DOCUMENT SECTION
[start]

I guess i would say that it does come up, you will run into it, so why not learn it now? I wouldn't want it to totally flummox you and put you off programming for good, but it's certainly not the hardest concept I've run into, so it may be worth working through it now.

The real difficulty is that to know what's going on you need to have an understanding of binary numbers. I'll avoid floating point for now, as it's unnecessary and i rarely see bitwise operators used against floats or doubles.

The integer types in C/objective-C are stored in 2's complement. Reading up on this may come in handy, later, too:

http://en.wikipedia.org/wiki/Two's_complement

Most basically, binary is a number system like base 10/decimal that you are used to dealing with. Instead of 10 possible values for each place/-it (digit in decimal), there are only 2. Each place is called a bit (bi- for two, dig- for ten). Instead of a 1s place, 10s place, 100s place like in decimal, there is a 1s place, a 2s place, a 4s place, an 8s place, etc. Since there are only two possible values for each bit, each place is either "on" (1) or "off" (0). For a positive number, it's pretty easy to just look at a value and convert it to base 10. For example:

0101

8's place is 0. +0

4's place is 1. +4

2's place is 0. +0

1's place is 1. +1

Decimal: 5

There's no 4-bit datatype in C, but i'll stick to that width for simplicities sake. The bitwise or, |, checks the bits at each place and if either is 1, the result is 1. It's table looks like this:

Code:

_|[U] 0 [/U]|[U] 1 [/U]|
[U]0| 0 | 1 |[/U]
1| 1 | 1 |

To read the table, just pick one of your bits on the top of the table, and one from the left side, and look in the square they meet. This will be the result for that bit. So:

0010 | 1010 = 1010

1000 | 1011 = 1011

0101 | 1010 = 1111

Each bit is computed separately (hence the term bit-wise).

[end]

PROVIDED ENTRIES
[start]

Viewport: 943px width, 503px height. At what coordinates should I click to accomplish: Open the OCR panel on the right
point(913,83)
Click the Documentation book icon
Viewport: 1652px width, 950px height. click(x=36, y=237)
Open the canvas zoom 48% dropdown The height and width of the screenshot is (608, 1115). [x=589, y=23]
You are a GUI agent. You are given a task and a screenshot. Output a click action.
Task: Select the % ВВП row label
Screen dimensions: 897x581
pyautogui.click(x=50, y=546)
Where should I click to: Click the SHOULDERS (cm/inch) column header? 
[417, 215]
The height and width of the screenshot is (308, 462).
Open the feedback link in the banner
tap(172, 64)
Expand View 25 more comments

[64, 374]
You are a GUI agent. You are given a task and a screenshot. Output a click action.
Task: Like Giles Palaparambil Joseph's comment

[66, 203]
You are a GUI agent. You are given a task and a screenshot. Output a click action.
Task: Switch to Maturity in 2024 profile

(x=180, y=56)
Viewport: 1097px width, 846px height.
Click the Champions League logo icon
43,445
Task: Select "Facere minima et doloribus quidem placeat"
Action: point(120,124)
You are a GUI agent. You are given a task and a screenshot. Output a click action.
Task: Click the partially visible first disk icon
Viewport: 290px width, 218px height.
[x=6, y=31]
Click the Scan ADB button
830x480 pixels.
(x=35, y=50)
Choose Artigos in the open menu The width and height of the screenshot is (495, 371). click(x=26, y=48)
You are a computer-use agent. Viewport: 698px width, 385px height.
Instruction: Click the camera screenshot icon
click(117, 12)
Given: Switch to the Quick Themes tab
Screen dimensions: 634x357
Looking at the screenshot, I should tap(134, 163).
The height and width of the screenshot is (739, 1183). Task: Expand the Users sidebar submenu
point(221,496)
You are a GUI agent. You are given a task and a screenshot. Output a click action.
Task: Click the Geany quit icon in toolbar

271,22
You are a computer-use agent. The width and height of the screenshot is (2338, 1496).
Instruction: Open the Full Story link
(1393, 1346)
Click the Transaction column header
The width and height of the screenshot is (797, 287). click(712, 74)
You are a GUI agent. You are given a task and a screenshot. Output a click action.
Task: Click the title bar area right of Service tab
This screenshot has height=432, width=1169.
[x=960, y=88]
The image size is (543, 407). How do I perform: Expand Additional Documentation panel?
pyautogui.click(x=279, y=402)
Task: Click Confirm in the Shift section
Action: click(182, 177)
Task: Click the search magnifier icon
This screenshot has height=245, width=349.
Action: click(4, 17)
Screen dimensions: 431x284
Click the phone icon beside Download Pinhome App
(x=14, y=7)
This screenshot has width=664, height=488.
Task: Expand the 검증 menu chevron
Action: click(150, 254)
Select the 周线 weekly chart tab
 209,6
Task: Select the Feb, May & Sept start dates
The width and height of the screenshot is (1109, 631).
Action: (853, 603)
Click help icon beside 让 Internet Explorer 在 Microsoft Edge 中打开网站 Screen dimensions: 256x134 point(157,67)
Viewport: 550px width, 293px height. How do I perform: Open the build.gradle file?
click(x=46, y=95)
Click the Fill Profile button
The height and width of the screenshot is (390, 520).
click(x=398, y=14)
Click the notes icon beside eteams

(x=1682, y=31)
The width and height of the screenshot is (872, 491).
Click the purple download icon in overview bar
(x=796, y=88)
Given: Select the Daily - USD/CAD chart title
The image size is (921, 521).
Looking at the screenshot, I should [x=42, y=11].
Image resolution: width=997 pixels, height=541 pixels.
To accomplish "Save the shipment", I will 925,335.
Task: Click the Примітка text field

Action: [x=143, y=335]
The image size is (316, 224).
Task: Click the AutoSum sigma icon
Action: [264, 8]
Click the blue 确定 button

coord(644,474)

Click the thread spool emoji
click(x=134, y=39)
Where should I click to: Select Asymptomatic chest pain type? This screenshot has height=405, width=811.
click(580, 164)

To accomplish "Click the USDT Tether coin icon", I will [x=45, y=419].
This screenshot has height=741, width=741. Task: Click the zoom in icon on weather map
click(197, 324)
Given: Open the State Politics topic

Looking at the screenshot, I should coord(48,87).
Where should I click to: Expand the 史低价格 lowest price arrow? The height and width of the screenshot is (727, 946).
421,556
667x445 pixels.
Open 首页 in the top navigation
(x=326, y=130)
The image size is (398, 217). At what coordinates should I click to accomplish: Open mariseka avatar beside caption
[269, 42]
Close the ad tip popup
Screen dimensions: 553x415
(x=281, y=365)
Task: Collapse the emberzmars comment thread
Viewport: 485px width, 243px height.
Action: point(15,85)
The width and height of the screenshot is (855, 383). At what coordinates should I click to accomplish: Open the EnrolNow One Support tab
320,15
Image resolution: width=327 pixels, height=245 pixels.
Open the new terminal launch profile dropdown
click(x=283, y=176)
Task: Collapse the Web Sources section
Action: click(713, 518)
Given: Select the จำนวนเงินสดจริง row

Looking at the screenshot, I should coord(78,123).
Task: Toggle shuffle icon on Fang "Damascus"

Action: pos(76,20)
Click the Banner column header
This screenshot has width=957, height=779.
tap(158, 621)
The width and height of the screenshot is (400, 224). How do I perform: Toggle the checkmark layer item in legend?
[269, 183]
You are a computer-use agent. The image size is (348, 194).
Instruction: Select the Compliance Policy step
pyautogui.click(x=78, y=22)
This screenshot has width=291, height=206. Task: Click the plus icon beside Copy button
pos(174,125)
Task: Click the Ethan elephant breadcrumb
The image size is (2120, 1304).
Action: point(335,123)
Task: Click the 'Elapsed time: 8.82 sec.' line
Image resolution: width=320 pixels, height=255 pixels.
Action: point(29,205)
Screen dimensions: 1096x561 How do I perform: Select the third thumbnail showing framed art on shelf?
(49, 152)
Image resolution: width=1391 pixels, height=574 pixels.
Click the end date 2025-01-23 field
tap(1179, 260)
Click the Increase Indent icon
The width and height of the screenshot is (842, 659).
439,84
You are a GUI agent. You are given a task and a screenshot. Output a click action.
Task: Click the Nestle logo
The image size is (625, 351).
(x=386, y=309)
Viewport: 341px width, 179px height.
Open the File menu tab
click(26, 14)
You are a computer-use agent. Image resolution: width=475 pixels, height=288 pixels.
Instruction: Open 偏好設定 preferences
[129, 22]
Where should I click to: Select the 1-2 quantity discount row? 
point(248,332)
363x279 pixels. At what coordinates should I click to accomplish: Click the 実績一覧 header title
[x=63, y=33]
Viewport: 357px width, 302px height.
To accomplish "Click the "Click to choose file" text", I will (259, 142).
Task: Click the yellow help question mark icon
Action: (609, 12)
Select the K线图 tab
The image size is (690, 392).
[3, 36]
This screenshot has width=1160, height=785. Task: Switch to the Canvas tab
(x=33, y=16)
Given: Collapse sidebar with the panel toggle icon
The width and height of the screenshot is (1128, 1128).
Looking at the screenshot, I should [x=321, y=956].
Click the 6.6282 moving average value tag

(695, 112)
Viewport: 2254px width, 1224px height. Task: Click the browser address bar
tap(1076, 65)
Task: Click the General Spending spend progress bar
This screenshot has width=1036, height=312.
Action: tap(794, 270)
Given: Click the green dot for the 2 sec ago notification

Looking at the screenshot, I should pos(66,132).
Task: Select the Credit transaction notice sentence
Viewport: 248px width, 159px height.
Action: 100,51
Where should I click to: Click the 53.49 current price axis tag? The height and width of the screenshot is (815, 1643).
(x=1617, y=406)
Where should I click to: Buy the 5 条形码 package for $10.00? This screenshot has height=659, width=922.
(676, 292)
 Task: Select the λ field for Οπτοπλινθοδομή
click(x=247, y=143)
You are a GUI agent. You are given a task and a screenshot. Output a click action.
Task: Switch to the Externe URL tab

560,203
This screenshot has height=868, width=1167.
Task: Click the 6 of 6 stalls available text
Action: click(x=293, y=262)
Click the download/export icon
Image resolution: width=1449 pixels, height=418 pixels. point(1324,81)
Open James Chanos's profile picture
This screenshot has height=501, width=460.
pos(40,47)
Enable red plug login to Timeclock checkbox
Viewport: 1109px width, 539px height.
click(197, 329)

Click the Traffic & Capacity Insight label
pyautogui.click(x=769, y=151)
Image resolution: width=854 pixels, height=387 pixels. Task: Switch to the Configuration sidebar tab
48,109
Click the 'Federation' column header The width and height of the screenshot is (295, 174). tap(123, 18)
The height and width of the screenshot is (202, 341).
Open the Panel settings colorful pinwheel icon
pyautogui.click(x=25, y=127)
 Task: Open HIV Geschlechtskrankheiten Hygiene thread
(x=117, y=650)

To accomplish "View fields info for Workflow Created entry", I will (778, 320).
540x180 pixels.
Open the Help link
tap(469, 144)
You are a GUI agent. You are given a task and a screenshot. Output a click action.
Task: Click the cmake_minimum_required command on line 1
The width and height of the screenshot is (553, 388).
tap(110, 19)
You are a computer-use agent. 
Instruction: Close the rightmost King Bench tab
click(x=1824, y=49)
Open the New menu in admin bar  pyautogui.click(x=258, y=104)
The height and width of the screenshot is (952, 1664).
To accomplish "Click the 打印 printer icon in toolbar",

[end]

WRITTEN INSTRUCTION A
According to the forum post on binary numbers, how are the integer types in C/objective-C stored?
WRITTEN INSTRUCTION B
Reproduce the rows from the line with "Task: Select the Feb, May & Sept start dates" to the line with "(x=796, y=88)", including both of those lines.

ANSWER A
In 2's complement.

ANSWER B
Task: Select the Feb, May & Sept start dates
The width and height of the screenshot is (1109, 631).
Action: (853, 603)
Click help icon beside 让 Internet Explorer 在 Microsoft Edge 中打开网站 Screen dimensions: 256x134 point(157,67)
Viewport: 550px width, 293px height. How do I perform: Open the build.gradle file?
click(x=46, y=95)
Click the Fill Profile button
The height and width of the screenshot is (390, 520).
click(x=398, y=14)
Click the notes icon beside eteams

(x=1682, y=31)
The width and height of the screenshot is (872, 491).
Click the purple download icon in overview bar
(x=796, y=88)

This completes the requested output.